A terra à mercê dos homens que nela fazem e desfazem; que dela dispõem; que a tratam como mera matéria inerte, perene, inacabável, eternamente fértil. A terra que se faz tijolo, argamassa para as várias e mutáveis moradas de homens. A terra imprescindível e única para a erva, a relva, as flores reais, avivando o prazer de existir aos homens nessas suas moradas.
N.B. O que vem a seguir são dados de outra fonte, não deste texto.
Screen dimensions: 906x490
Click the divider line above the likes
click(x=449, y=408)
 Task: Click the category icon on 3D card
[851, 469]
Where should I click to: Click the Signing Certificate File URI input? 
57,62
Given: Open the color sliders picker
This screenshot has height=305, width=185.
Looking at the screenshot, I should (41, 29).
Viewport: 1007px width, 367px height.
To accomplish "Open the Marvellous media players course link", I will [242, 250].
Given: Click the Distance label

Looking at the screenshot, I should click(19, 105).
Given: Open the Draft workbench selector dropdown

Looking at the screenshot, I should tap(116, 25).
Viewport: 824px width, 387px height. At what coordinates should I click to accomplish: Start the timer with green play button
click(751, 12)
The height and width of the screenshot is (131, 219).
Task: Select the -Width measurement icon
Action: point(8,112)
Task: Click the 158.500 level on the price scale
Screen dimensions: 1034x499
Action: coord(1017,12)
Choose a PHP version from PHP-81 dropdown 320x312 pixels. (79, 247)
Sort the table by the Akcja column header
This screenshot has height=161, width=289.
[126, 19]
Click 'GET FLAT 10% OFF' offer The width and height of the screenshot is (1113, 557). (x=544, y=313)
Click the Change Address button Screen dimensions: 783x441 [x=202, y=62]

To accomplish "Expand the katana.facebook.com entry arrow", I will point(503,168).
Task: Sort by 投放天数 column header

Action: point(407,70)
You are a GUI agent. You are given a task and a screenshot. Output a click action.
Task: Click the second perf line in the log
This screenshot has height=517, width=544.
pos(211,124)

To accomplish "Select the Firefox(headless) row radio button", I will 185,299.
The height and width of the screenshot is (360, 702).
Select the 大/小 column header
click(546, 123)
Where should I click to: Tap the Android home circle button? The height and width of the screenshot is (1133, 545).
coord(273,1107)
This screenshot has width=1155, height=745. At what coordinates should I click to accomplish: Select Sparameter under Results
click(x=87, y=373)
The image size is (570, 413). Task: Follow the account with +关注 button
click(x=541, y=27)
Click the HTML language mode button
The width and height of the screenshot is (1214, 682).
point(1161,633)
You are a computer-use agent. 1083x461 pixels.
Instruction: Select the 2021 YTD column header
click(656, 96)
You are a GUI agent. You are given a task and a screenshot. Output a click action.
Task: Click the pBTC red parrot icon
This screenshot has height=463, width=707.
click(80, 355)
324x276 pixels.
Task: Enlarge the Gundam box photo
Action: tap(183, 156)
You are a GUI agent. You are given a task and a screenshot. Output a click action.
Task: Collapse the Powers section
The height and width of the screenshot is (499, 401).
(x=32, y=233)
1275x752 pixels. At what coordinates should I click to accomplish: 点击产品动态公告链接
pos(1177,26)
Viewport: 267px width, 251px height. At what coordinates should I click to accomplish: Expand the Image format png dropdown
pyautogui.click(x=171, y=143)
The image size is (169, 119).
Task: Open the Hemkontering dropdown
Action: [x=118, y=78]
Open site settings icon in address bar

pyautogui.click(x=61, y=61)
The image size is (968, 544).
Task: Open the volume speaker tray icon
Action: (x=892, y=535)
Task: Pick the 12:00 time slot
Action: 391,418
A terra com seus muitos sistemas funcionais (ainda) desconhecidos de seus curiosos, atrevidos, teimosos e indômitos homens, aos quais lhes parecem perigosos inimigos todos os demais seres vivos que não sejam inofensivos e não lhes sirvam. Que consideram inúteis e inimigas as legiões de insetos. Inúteis e perigosas as muitas manadas de bichos tidos como ferozes. Apenas lhes servem pequenas porções de espécies para com outras tantas de pássaros comporem os zoológicos.
A terra que é única e insubstituível à condição de vida aos homens, os quais tão desprezivelmente a tratam, como se filhos a lhe dizerm que, se os pariu, tem a obrigação de os prover. E a terra, mãe maltratada, como toda mãe, os provê, embora tão mutilada quanto desprezada. A terra os provê da água doce potável à vida; provê-os do mantimento imprescindível à vida, que de sua própria entranha brota; que indiretamente está nos outros víveres que à manutenção da vida humana servem.
A sedosa terra. A maciez de sua textura. A indescritível temperatura de sua pele, de seu corpo. A terra mãe-pátria-berço de cuja atração parece fugir o homem quanto mais se sofistica em sua escalada civilizatória que cada vez mais o barbariza. Uma inútil destelurização suposta, pois que é terra e nela se converterá por mais pedra e cimento com que se reveste na ilusória pretensão dela se isolar.
O seu quintal de terra. Com seu gramado. Com suas plantas, árvores frutíferas. Com seu canto onde enterra seus animais. Em covas que ele mesmo escava. A terra aconchegante. Terra cujo contato, cujo hálito apaziguam. Terra cujo seio dá a seus cães mortos como o definitivo abrigo; a seus entes, a seus amigos, e que a ela se dará também como sua última entrega.